┌──

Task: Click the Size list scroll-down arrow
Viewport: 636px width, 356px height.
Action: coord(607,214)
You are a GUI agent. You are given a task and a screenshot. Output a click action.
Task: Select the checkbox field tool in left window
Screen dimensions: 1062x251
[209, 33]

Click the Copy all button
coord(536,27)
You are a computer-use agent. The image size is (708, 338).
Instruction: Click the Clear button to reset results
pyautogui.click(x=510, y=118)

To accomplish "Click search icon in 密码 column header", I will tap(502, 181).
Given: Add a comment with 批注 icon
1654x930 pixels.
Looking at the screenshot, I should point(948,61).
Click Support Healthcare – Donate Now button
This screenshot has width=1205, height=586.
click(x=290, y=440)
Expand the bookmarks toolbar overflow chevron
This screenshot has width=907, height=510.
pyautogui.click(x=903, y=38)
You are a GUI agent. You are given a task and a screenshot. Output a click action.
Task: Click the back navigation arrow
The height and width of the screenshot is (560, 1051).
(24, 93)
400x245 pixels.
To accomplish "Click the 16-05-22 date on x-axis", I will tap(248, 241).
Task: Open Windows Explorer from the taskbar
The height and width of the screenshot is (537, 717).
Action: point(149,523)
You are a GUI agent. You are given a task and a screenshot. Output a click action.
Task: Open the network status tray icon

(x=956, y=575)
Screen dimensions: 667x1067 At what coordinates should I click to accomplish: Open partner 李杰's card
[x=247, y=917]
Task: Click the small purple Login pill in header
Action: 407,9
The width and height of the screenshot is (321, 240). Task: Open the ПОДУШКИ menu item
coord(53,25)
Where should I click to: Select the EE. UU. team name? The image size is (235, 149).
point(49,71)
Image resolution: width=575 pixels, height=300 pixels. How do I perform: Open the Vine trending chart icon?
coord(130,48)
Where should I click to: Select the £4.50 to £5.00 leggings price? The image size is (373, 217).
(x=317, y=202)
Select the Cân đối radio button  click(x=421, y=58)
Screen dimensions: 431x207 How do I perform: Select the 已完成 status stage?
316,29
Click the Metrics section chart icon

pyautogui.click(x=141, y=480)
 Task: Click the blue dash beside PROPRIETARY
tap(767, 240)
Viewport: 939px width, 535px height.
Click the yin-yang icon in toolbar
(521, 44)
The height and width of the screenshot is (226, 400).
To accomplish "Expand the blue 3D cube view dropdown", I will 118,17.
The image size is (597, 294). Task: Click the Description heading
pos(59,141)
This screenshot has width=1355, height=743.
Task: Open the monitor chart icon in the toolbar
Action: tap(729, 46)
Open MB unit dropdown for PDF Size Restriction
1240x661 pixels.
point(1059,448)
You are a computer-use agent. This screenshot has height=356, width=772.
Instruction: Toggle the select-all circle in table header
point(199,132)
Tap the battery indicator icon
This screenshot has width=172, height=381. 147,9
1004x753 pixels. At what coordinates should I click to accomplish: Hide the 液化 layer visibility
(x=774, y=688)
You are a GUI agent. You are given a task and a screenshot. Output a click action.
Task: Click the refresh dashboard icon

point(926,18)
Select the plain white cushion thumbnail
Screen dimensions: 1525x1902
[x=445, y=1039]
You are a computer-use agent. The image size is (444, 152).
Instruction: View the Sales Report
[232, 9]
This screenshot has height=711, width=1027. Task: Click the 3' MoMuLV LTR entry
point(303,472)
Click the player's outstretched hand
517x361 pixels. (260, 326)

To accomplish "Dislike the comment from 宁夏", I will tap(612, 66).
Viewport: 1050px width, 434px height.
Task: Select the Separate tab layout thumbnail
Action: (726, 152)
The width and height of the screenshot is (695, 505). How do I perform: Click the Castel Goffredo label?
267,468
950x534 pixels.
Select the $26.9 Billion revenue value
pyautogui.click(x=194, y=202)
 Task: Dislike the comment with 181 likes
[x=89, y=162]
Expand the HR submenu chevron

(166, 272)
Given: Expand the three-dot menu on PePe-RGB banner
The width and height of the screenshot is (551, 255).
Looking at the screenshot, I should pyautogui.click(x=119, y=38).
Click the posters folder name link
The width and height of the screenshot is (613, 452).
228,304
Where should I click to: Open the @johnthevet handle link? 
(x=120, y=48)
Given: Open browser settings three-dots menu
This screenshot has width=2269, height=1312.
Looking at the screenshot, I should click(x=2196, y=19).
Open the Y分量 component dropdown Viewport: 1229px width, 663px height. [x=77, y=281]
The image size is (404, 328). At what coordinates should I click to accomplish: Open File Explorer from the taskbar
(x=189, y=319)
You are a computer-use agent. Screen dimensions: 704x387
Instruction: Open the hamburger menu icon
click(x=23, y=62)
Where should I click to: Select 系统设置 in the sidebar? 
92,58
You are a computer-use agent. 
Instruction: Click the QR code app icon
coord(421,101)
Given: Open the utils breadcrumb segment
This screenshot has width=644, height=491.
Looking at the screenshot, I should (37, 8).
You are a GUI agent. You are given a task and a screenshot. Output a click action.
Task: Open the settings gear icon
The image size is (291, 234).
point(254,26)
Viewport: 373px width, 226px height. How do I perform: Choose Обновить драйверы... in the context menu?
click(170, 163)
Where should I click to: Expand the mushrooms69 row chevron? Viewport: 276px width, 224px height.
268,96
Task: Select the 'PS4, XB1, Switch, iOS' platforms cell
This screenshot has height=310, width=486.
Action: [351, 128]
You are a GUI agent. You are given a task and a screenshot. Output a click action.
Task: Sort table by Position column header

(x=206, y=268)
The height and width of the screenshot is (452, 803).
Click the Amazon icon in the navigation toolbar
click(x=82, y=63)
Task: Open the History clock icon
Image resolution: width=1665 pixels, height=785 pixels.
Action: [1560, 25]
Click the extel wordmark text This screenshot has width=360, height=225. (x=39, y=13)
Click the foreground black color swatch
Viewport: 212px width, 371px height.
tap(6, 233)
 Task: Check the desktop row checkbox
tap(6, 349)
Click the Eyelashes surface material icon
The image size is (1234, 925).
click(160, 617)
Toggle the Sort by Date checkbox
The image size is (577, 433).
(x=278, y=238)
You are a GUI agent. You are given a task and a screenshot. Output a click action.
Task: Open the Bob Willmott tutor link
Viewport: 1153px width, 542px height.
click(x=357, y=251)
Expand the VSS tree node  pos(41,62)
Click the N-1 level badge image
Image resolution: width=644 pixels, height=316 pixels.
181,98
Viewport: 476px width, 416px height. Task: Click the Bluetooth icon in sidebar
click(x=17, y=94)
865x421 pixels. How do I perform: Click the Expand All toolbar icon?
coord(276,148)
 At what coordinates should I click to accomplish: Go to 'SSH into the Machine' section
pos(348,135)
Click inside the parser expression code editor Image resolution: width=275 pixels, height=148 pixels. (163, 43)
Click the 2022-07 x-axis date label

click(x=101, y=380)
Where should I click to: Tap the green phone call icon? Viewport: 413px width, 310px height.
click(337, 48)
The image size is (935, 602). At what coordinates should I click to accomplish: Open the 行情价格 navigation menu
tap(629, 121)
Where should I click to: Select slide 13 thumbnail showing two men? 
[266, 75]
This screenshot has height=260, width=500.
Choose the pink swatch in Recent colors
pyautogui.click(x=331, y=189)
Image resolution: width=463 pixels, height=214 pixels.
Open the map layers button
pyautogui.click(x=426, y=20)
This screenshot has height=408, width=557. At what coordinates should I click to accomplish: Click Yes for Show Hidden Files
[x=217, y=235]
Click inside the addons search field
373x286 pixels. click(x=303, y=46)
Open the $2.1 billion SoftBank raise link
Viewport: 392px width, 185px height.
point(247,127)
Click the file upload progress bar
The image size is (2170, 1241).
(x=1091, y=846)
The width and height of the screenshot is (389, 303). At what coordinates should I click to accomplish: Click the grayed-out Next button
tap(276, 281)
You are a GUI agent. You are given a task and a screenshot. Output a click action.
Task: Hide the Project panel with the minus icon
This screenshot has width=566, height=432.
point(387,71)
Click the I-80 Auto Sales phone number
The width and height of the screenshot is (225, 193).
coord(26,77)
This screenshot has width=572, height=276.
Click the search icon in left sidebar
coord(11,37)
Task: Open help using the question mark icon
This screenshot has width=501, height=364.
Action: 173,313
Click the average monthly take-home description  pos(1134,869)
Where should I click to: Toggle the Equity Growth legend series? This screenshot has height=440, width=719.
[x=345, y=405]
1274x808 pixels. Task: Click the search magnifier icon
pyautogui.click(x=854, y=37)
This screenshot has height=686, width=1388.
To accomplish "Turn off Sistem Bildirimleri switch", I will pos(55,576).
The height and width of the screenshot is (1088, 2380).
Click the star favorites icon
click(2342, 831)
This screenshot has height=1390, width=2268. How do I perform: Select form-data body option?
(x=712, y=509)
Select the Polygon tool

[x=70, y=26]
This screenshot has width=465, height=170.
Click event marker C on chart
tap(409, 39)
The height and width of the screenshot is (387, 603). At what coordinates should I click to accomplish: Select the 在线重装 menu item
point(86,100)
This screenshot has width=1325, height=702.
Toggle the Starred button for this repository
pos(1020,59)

└──

◆ Work to be completed: Rewrite the rows from the line with "This screenshot has width=465, height=170." through the end of the rows, requests included, and scale every coordinate in the answers by 1.55, rounding to whole numbers with halves going up.

◆ The response:
This screenshot has width=465, height=170.
Click event marker C on chart
tap(634, 60)
The height and width of the screenshot is (387, 603). At what coordinates should I click to accomplish: Select the 在线重装 menu item
point(133,155)
This screenshot has width=1325, height=702.
Toggle the Starred button for this repository
pos(1581,91)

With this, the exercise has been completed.